The problem: Can you retype the lines below exactly, from the line containing "30 (69, 259)" through the line containing "Nine tips for"?

- - -

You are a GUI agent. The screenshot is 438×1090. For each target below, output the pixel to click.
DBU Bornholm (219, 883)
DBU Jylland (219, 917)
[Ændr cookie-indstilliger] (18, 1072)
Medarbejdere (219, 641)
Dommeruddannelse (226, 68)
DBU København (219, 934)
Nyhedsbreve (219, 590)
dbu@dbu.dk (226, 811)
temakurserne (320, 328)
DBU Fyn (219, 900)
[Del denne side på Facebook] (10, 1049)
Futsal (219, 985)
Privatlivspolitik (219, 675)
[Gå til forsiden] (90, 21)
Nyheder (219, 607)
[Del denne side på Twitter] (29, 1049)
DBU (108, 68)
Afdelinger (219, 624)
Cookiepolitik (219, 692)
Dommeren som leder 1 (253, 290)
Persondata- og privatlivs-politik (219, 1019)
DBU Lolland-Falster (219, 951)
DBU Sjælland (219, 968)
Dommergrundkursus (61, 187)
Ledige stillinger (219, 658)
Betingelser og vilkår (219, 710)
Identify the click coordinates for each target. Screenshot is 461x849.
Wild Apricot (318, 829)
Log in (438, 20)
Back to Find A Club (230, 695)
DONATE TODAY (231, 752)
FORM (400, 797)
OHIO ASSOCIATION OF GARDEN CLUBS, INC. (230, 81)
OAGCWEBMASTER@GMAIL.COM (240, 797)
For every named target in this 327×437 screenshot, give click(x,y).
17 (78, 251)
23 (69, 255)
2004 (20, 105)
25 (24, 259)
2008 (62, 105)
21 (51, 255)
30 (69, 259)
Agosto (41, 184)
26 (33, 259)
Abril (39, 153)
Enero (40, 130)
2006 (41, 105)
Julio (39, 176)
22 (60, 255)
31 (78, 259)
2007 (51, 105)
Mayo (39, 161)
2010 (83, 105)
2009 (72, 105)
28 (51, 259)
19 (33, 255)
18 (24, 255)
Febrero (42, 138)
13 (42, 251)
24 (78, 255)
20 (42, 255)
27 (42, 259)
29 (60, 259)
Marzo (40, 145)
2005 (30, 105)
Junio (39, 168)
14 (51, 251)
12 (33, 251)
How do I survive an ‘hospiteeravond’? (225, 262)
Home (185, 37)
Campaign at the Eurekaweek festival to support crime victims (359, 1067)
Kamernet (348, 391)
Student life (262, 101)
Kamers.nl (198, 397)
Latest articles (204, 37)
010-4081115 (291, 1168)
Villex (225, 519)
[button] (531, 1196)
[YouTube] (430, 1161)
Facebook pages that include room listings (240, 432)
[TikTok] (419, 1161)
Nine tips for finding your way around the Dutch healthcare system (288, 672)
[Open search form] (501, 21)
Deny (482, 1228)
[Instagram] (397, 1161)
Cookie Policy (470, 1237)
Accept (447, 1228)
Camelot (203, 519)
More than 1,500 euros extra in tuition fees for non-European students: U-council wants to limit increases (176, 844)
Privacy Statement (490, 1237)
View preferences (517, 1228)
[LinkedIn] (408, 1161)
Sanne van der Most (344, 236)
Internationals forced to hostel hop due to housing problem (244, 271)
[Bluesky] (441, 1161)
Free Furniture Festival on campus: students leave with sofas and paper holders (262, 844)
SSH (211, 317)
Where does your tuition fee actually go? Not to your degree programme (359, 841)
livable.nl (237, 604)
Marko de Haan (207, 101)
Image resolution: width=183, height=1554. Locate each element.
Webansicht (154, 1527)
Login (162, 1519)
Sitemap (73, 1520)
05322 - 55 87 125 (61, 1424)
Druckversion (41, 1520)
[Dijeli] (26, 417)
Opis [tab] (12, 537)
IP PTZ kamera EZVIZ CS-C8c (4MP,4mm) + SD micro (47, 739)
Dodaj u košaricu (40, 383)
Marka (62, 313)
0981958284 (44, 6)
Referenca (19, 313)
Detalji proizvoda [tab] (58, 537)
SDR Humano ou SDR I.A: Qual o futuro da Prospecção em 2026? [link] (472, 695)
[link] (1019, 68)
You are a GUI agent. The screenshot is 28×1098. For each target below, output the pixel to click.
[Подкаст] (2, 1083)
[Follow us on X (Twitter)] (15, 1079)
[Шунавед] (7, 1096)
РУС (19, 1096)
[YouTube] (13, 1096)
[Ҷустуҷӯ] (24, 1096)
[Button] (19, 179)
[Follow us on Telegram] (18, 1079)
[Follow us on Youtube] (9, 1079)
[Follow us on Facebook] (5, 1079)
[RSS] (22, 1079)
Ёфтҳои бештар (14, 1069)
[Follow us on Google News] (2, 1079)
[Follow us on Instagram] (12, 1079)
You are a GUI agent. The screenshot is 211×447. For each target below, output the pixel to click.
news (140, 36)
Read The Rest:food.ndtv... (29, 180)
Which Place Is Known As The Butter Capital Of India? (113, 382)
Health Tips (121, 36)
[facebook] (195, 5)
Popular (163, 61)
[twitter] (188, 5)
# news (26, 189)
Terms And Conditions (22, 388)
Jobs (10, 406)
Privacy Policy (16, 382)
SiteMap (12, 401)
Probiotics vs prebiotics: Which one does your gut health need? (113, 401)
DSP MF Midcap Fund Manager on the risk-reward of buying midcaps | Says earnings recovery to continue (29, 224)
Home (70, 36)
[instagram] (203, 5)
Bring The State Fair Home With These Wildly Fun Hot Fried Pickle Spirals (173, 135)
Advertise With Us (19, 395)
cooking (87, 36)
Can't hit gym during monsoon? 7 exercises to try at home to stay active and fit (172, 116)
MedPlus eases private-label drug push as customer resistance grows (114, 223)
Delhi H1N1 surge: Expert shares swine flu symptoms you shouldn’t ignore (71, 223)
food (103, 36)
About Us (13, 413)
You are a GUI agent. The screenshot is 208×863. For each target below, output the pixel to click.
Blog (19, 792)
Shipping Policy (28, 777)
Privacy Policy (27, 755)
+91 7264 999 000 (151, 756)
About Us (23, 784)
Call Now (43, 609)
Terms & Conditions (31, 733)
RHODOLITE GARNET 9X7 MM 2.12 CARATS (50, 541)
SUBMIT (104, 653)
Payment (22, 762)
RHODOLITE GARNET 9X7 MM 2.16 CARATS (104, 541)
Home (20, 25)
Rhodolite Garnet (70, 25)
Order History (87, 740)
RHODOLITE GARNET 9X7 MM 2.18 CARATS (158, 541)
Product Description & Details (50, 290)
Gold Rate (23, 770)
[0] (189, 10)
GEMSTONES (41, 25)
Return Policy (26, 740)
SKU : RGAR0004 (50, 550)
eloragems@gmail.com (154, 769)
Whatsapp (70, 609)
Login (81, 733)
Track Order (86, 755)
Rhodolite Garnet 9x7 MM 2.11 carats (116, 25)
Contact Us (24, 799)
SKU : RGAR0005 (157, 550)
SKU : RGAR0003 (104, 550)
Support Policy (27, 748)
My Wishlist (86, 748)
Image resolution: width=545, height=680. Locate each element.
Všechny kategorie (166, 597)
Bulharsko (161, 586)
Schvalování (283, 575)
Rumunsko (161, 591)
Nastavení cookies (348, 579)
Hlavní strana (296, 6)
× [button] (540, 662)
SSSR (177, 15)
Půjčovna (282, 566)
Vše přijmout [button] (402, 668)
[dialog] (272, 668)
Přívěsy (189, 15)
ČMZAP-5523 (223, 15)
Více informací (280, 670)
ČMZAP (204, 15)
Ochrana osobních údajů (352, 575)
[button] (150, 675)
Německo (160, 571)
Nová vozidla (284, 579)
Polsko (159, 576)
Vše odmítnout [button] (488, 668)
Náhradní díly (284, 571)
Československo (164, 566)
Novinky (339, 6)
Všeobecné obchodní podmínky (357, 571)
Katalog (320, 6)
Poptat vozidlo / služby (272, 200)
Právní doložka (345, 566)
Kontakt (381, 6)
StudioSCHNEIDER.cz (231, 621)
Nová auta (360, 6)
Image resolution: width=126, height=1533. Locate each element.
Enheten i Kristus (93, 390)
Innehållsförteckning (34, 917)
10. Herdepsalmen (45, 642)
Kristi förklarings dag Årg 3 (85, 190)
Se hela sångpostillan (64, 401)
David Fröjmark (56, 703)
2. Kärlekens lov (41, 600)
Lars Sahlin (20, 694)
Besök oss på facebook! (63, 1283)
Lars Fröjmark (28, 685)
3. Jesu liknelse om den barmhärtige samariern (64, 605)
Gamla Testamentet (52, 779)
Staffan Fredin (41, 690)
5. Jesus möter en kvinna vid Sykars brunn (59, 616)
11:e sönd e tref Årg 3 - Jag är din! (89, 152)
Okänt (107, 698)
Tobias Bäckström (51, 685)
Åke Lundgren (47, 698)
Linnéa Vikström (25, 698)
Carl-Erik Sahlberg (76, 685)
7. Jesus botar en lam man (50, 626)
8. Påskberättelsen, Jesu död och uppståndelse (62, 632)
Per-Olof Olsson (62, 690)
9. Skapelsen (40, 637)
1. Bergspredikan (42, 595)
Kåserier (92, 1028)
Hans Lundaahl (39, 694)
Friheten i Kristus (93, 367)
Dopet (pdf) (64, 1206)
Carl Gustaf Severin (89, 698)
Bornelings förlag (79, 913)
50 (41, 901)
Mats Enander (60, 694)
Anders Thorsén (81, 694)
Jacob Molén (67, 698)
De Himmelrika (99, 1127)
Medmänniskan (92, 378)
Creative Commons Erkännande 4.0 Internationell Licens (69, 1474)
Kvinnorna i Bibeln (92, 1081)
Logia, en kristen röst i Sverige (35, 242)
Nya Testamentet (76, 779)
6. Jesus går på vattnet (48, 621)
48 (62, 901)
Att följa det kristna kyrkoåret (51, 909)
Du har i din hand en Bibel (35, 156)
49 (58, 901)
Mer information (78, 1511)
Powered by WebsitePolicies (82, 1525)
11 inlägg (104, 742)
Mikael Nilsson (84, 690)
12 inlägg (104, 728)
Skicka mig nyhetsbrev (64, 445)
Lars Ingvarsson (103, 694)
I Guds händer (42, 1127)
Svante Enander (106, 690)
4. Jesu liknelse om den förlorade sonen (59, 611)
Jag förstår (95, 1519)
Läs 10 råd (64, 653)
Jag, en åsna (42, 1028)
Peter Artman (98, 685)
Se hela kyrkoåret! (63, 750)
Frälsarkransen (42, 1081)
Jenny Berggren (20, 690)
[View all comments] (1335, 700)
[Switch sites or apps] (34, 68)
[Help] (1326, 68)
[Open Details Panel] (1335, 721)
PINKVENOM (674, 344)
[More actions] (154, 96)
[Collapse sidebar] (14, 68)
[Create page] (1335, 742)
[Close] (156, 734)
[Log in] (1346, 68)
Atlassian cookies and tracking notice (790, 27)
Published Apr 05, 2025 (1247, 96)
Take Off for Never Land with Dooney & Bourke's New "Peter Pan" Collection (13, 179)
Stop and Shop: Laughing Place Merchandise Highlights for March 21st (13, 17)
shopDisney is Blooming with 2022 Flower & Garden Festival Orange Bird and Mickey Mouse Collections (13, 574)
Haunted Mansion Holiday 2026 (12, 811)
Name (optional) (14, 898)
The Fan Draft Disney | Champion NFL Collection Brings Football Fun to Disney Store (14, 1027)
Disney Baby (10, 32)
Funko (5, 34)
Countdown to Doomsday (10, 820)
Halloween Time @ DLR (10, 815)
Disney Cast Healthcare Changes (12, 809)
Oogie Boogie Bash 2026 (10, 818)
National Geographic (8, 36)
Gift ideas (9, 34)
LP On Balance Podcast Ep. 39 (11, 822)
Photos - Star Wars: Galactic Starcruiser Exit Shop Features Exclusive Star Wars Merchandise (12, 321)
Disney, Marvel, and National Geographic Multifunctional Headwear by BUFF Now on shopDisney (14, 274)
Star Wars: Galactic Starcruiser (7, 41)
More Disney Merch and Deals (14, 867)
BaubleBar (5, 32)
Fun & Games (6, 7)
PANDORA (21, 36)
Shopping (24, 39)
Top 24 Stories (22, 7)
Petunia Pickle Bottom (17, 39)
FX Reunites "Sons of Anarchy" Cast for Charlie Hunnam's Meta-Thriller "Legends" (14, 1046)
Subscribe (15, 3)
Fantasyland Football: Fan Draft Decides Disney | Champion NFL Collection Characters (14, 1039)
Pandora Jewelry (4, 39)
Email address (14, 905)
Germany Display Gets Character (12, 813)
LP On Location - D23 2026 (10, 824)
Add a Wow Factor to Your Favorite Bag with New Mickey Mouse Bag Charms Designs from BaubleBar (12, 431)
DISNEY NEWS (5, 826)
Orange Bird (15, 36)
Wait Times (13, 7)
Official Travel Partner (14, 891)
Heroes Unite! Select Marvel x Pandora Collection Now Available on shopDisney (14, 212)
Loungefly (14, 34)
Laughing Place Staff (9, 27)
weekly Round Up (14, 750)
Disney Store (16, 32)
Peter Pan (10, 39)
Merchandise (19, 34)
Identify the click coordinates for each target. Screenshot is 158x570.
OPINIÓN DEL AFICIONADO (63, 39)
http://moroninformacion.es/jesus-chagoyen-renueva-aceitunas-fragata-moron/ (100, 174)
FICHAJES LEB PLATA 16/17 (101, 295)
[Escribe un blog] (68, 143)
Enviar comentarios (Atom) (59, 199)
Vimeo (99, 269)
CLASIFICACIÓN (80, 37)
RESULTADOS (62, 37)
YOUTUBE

- - -

Answer to this problem:
30 (69, 259)
Agosto (41, 184)
26 (33, 259)
Abril (39, 153)
Enero (40, 130)
2006 (41, 105)
Julio (39, 176)
22 (60, 255)
31 (78, 259)
2007 (51, 105)
Mayo (39, 161)
2010 (83, 105)
2009 (72, 105)
28 (51, 259)
19 (33, 255)
18 (24, 255)
Febrero (42, 138)
13 (42, 251)
24 (78, 255)
20 (42, 255)
27 (42, 259)
29 (60, 259)
Marzo (40, 145)
2005 (30, 105)
Junio (39, 168)
14 (51, 251)
12 (33, 251)
How do I survive an ‘hospiteeravond’? (225, 262)
Home (185, 37)
Campaign at the Eurekaweek festival to support crime victims (359, 1067)
Kamernet (348, 391)
Student life (262, 101)
Kamers.nl (198, 397)
Latest articles (204, 37)
010-4081115 (291, 1168)
Villex (225, 519)
[button] (531, 1196)
[YouTube] (430, 1161)
Facebook pages that include room listings (240, 432)
[TikTok] (419, 1161)
Nine tips for finding your way around the Dutch healthcare system (288, 672)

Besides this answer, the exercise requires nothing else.